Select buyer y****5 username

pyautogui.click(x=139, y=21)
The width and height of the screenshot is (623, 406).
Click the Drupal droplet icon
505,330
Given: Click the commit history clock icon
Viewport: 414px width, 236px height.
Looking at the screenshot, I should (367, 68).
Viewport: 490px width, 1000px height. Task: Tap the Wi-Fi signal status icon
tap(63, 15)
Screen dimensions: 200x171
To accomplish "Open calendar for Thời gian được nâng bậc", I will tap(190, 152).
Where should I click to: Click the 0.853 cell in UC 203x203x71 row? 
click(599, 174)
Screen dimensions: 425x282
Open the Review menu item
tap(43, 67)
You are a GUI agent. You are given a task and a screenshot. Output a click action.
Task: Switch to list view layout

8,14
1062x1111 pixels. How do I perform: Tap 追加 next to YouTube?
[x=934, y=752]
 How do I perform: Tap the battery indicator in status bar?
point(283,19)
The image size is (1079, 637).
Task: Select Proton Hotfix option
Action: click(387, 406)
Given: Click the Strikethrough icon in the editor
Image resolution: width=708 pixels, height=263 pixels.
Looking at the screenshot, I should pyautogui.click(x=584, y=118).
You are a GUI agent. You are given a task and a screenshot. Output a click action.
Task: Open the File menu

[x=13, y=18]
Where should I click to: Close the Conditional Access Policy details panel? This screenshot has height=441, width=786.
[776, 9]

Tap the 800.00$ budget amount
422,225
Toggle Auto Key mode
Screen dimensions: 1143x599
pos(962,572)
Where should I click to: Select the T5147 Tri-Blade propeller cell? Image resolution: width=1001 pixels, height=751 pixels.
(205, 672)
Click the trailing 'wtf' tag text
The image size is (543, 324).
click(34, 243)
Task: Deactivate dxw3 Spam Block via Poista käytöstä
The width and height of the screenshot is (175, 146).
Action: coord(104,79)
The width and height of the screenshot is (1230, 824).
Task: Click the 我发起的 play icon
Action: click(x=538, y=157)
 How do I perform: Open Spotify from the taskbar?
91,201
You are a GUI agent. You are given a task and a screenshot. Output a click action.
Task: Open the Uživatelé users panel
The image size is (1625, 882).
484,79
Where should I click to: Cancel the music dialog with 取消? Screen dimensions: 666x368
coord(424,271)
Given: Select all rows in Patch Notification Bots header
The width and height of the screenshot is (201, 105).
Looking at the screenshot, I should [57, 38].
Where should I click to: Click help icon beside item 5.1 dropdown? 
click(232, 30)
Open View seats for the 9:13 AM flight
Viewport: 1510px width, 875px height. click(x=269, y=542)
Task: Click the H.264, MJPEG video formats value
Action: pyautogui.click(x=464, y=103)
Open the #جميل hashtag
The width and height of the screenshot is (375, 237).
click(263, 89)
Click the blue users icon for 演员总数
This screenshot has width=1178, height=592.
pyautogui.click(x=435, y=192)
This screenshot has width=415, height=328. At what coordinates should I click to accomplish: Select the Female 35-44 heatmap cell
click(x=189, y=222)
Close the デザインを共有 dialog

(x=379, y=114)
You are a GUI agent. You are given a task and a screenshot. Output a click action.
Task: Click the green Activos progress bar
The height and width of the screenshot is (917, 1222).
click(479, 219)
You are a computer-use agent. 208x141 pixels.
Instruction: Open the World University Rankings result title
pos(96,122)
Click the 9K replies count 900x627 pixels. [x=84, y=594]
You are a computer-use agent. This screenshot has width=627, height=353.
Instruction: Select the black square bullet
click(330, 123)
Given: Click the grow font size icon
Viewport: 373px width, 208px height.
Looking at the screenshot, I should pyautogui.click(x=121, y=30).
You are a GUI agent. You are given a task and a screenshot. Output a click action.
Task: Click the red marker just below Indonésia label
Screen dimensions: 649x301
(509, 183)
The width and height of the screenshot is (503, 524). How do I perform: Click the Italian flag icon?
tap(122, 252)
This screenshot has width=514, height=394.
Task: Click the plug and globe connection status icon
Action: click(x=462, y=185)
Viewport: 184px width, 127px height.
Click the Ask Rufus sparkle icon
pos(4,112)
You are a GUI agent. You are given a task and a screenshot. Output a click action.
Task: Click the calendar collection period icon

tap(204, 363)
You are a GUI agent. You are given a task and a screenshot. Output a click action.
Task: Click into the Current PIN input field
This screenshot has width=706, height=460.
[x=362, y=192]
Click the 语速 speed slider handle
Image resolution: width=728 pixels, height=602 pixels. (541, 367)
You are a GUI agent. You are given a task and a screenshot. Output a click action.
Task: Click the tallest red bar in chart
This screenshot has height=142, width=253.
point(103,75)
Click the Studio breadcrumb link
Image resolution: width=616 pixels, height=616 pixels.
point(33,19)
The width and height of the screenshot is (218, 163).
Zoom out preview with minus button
· · · ·
## [Ejercicio propuesto]
Cambia "Where should I click to" por "Where do I click to" en todas las entradas y vuelve a escribirlas sin ningún otro cambio.

## [Solución]
Select buyer y****5 username

pyautogui.click(x=139, y=21)
The width and height of the screenshot is (623, 406).
Click the Drupal droplet icon
505,330
Given: Click the commit history clock icon
Viewport: 414px width, 236px height.
Looking at the screenshot, I should (367, 68).
Viewport: 490px width, 1000px height. Task: Tap the Wi-Fi signal status icon
tap(63, 15)
Screen dimensions: 200x171
To accomplish "Open calendar for Thời gian được nâng bậc", I will tap(190, 152).
Where do I click to: Click the 0.853 cell in UC 203x203x71 row? 
click(599, 174)
Screen dimensions: 425x282
Open the Review menu item
tap(43, 67)
You are a GUI agent. You are given a task and a screenshot. Output a click action.
Task: Switch to list view layout

8,14
1062x1111 pixels. How do I perform: Tap 追加 next to YouTube?
[x=934, y=752]
 How do I perform: Tap the battery indicator in status bar?
point(283,19)
The image size is (1079, 637).
Task: Select Proton Hotfix option
Action: click(387, 406)
Given: Click the Strikethrough icon in the editor
Image resolution: width=708 pixels, height=263 pixels.
Looking at the screenshot, I should pyautogui.click(x=584, y=118).
You are a GUI agent. You are given a task and a screenshot. Output a click action.
Task: Open the File menu

[x=13, y=18]
Where do I click to: Close the Conditional Access Policy details panel? This screenshot has height=441, width=786.
[776, 9]

Tap the 800.00$ budget amount
422,225
Toggle Auto Key mode
Screen dimensions: 1143x599
pos(962,572)
Where do I click to: Select the T5147 Tri-Blade propeller cell? Image resolution: width=1001 pixels, height=751 pixels.
(205, 672)
Click the trailing 'wtf' tag text
The image size is (543, 324).
click(34, 243)
Task: Deactivate dxw3 Spam Block via Poista käytöstä
The width and height of the screenshot is (175, 146).
Action: coord(104,79)
The width and height of the screenshot is (1230, 824).
Task: Click the 我发起的 play icon
Action: click(x=538, y=157)
 How do I perform: Open Spotify from the taskbar?
91,201
You are a GUI agent. You are given a task and a screenshot. Output a click action.
Task: Open the Uživatelé users panel
The image size is (1625, 882).
484,79
Where do I click to: Cancel the music dialog with 取消? Screen dimensions: 666x368
coord(424,271)
Given: Select all rows in Patch Notification Bots header
The width and height of the screenshot is (201, 105).
Looking at the screenshot, I should [57, 38].
Where do I click to: Click help icon beside item 5.1 dropdown? 
click(232, 30)
Open View seats for the 9:13 AM flight
Viewport: 1510px width, 875px height. click(x=269, y=542)
Task: Click the H.264, MJPEG video formats value
Action: pyautogui.click(x=464, y=103)
Open the #جميل hashtag
The width and height of the screenshot is (375, 237).
click(263, 89)
Click the blue users icon for 演员总数
This screenshot has width=1178, height=592.
pyautogui.click(x=435, y=192)
This screenshot has width=415, height=328. At what coordinates should I click to accomplish: Select the Female 35-44 heatmap cell
click(x=189, y=222)
Close the デザインを共有 dialog

(x=379, y=114)
You are a GUI agent. You are given a task and a screenshot. Output a click action.
Task: Click the green Activos progress bar
The height and width of the screenshot is (917, 1222).
click(479, 219)
You are a computer-use agent. 208x141 pixels.
Instruction: Open the World University Rankings result title
pos(96,122)
Click the 9K replies count 900x627 pixels. [x=84, y=594]
You are a computer-use agent. This screenshot has width=627, height=353.
Instruction: Select the black square bullet
click(330, 123)
Given: Click the grow font size icon
Viewport: 373px width, 208px height.
Looking at the screenshot, I should pyautogui.click(x=121, y=30).
You are a GUI agent. You are given a task and a screenshot. Output a click action.
Task: Click the red marker just below Indonésia label
Screen dimensions: 649x301
(509, 183)
The width and height of the screenshot is (503, 524). How do I perform: Click the Italian flag icon?
tap(122, 252)
This screenshot has width=514, height=394.
Task: Click the plug and globe connection status icon
Action: click(x=462, y=185)
Viewport: 184px width, 127px height.
Click the Ask Rufus sparkle icon
pos(4,112)
You are a GUI agent. You are given a task and a screenshot. Output a click action.
Task: Click the calendar collection period icon

tap(204, 363)
You are a GUI agent. You are given a task and a screenshot. Output a click action.
Task: Click into the Current PIN input field
This screenshot has width=706, height=460.
[x=362, y=192]
Click the 语速 speed slider handle
Image resolution: width=728 pixels, height=602 pixels. (541, 367)
You are a GUI agent. You are given a task and a screenshot. Output a click action.
Task: Click the tallest red bar in chart
This screenshot has height=142, width=253.
point(103,75)
Click the Studio breadcrumb link
Image resolution: width=616 pixels, height=616 pixels.
point(33,19)
The width and height of the screenshot is (218, 163).
Zoom out preview with minus button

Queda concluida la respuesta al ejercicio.